If \(p\left( t \right) = {c_0} + {c_1}t + {c_2}{t^2} + ...... + {c_n}{t^n}\), define \(p\left( A \right)\) to be the matrix formed by replacing each power of \(t\) in \(p\left( t \right)\)by the corresponding power of \(A\) (with \({A^0} = I\) ). That is,

\(p\left( t \right) = {c_0} + {c_1}I + {c_2}{I^2} + ...... + {c_n}{I^n}\)

Show that if \(\lambda \) is an eigenvalue of A, then one eigenvalue of \(p\left( A \right)\) is\(p\left( \lambda \right)\).

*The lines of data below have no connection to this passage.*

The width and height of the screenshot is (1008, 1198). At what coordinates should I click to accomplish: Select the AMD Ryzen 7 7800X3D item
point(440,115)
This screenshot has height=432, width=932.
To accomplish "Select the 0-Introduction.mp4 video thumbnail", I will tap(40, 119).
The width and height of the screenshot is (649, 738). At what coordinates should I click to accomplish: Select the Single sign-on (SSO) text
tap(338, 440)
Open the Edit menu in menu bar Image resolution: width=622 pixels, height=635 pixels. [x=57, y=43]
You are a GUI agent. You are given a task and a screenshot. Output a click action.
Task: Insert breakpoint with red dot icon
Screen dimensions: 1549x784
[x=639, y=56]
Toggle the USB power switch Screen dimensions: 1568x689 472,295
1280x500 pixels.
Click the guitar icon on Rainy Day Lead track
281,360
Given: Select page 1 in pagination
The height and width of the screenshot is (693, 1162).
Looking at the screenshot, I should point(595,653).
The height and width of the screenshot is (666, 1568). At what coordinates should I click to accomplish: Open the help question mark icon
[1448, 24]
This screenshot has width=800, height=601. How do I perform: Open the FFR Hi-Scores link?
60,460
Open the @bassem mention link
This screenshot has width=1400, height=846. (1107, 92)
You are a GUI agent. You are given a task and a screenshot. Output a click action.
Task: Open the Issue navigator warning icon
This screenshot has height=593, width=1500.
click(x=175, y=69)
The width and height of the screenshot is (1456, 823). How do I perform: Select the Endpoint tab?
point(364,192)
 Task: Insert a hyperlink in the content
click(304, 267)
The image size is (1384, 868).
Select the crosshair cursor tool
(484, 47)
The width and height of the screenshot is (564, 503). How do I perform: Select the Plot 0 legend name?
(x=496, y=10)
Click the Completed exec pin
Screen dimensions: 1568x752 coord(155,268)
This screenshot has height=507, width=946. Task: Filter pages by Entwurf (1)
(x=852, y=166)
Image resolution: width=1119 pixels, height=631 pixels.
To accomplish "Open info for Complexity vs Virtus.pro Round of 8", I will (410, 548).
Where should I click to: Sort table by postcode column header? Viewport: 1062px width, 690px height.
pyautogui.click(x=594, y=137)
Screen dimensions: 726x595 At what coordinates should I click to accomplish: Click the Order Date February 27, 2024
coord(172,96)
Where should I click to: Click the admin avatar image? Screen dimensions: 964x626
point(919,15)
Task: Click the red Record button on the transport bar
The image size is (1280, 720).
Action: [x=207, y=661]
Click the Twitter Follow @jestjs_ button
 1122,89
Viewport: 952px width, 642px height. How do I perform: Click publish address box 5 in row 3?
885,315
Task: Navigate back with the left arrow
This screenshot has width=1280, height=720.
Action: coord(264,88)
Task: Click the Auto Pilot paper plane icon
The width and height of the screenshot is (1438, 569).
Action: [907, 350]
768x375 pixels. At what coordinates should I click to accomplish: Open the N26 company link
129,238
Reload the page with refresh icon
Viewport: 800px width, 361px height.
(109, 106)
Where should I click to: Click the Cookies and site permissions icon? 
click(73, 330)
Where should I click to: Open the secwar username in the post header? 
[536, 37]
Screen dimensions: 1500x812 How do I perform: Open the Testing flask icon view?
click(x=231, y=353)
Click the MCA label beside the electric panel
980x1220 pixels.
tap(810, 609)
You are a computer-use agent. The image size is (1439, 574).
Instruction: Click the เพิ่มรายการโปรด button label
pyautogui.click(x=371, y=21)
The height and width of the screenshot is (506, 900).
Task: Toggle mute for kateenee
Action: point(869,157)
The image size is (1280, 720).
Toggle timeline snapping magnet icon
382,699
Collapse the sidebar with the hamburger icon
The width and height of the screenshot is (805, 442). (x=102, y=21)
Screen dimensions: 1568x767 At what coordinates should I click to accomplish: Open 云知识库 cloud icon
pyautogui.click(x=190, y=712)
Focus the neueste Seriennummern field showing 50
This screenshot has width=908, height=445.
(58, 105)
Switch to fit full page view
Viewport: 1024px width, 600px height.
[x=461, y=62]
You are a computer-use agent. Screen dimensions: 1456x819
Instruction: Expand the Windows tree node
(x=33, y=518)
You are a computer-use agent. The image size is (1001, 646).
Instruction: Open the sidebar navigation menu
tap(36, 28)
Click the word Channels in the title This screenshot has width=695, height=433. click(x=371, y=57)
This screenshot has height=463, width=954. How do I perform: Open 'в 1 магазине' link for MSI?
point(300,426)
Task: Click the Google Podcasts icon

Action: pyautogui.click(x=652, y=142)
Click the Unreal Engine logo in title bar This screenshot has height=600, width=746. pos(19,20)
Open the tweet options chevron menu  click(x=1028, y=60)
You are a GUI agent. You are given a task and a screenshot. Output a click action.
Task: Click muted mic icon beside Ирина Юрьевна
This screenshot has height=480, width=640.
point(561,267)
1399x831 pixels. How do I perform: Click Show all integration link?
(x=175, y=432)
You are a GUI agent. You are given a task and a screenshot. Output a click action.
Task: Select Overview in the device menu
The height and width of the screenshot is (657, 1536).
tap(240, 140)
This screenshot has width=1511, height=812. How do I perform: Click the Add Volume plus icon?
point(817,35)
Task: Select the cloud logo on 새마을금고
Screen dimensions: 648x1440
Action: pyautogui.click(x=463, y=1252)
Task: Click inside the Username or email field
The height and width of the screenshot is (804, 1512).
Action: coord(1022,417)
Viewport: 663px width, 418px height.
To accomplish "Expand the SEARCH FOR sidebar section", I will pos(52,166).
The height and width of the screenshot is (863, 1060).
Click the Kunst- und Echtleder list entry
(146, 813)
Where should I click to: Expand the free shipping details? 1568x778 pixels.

Eigenvalues are a special set of scalars associated with a linear system of equations that are sometimes also known as characteristic roots, characteristic values, proper values, or latent roots.

Suppose that\(\lambda \)is an eigenvalue of\(A\)with the corresponding eigenvector\({\rm{x}}\), that is, suppose that\(A{\rm{x}} = \lambda {\rm{x}},{\rm{x}} \ne 0\).

Then,

\(\begin{array}{r}p\left( A \right){\rm{x}} = \left( {{c_0}I + {c_1}A + \ldots + {c_n}{A^n}} \right){\rm{x}}\\ = {c_0}{\rm{x}} + {c_1}A{\rm{x}} + \ldots + {c_n}{A^n}{\rm{x}}\end{array}\)

From exercise 4 we know that\({A^n}{\rm{x}} = {\lambda ^n}{\rm{x}}\), so:

\(\begin{array}{c}p\left( A \right){\rm{x}} = {c_0}{\rm{x}} + {c_1}\lambda {\rm{x}} + \ldots + {c_n}{\lambda ^n}{\rm{x}}\\ = \left( {{c_0} + {c_1}\lambda + \ldots + {c_n}{\lambda ^n}} \right){\rm{x}}\\ = p(\lambda ){\rm{x}}\end{array}\).

Hence it is proved that \(\lambda \) is an eigenvalue of \(\lambda \), then one eigenvalue of \(p\left( A \right)\) is \(p\left( \lambda \right)\).